Colorado funeral home operator pleads guilty in ‘illegal body part scheme’
Megan Hess, who pleaded guilty to mail fraud, sold body parts without families’ consent in a business she operated with her mother, officials said.
The operator of a Colorado funeral home who was accused of stealing body parts and selling them to medical and scientific buyers, making hundreds of thousands of dollars in what the authorities called an “illegal body part scheme,” pleaded guilty to mail fraud Tuesday, the Justice Department said.
The woman, Megan Hess, 45, the principal figure in the scheme, was assisted by her mother, Shirley Koch, who is in her late 60s, prosecutors said. As part of a plea agreement, eight other criminal charges against Hess were dropped. She could face up to 20 years in prison.

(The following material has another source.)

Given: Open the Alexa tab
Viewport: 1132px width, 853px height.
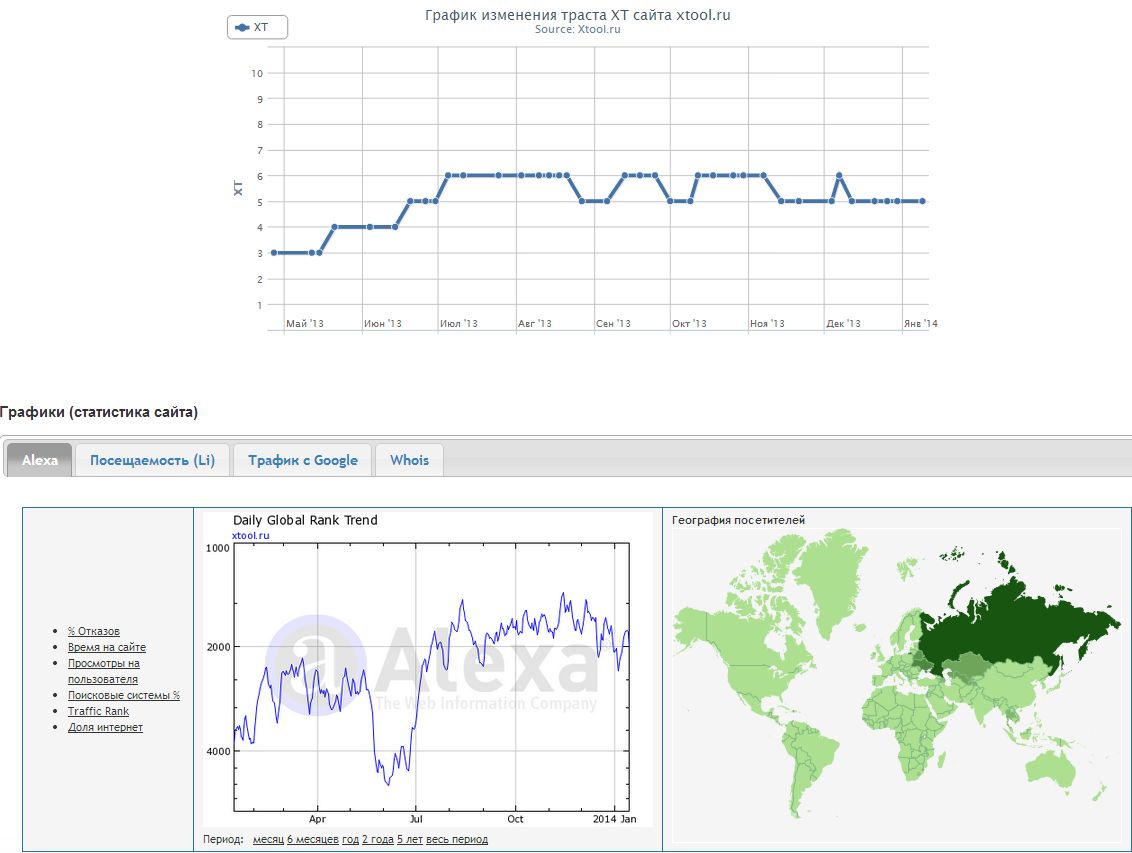Looking at the screenshot, I should coord(40,460).
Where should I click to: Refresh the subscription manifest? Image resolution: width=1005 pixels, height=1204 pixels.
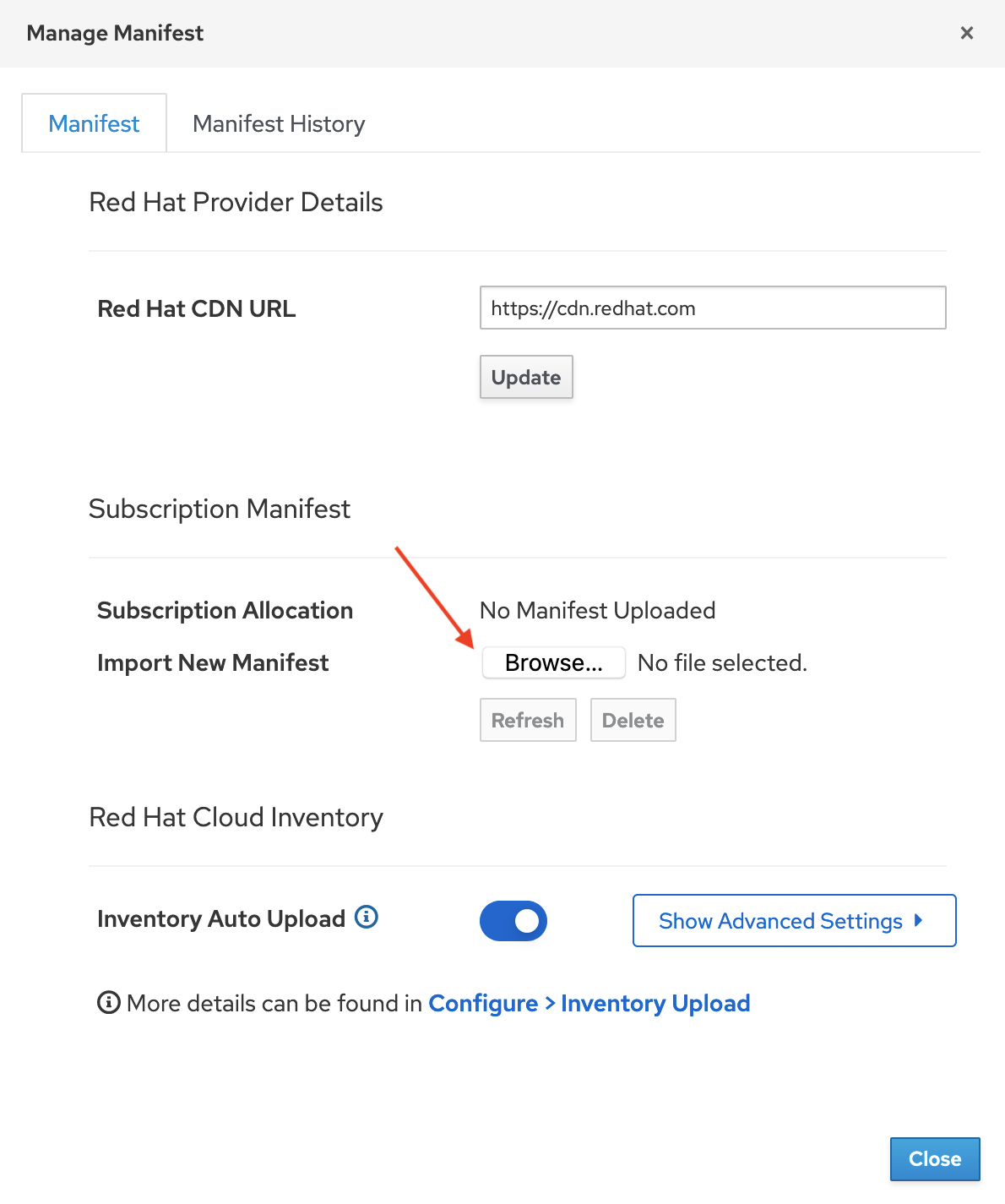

“I exceeded the scope of the consent and I’m trying to make an effort to make it right,” Hess said in U.S. District Court in Grand Junction, Colorado, on Tuesday, according to The Daily Sentinel. “I’m taking responsibility.”
Koch has pleaded not guilty, but she has a change of plea hearing scheduled for July 12.
Prosecutors said the scheme worked like this: From about 2010 to 2018 Hess was in charge of Donor Services, a nonprofit “body broker service,” and Sunset Mesa Funeral Directors, which offered to arrange cremations, funerals and burials in the small western Colorado city of Montrose.
Hess and her mother sometimes obtained consent from families to donate small tissue samples or tumors of their dead relatives, according to an indictment in the case. On other occasions, their request was rejected, and sometimes, they never brought up the topic at all.
In any case, the documents say, on hundreds of occasions the funeral home operators would sell heads, torsos, arms, legs or entire bodies. Frequently, they delivered cremated remains to families with the suggestion they were the remains of their relative when, in fact, they were not, according to the indictment.
The income the mother and daughter earned from selling body parts enabled them to become the cheapest option for cremations in their region, increasing their supply of cadavers, the authorities said. Still, the authorities said, families typically paid $1,000 or more for a cremation that often never occurred.
The scheme included forging paperwork, such as signatures on authorization forms for donating body parts, and misleading buyers about the results of medical tests performed on the deceased, court documents said. Hess altered lab reports so they said that people had tested negative for diseases like HIV and hepatitis when they had actually tested positive, according to the authorities.
Lawyers for Hess did not immediately reply to requests for comment Tuesday. A spokesperson for the Justice Department and a lawyer for Koch declined to comment on the plea agreement.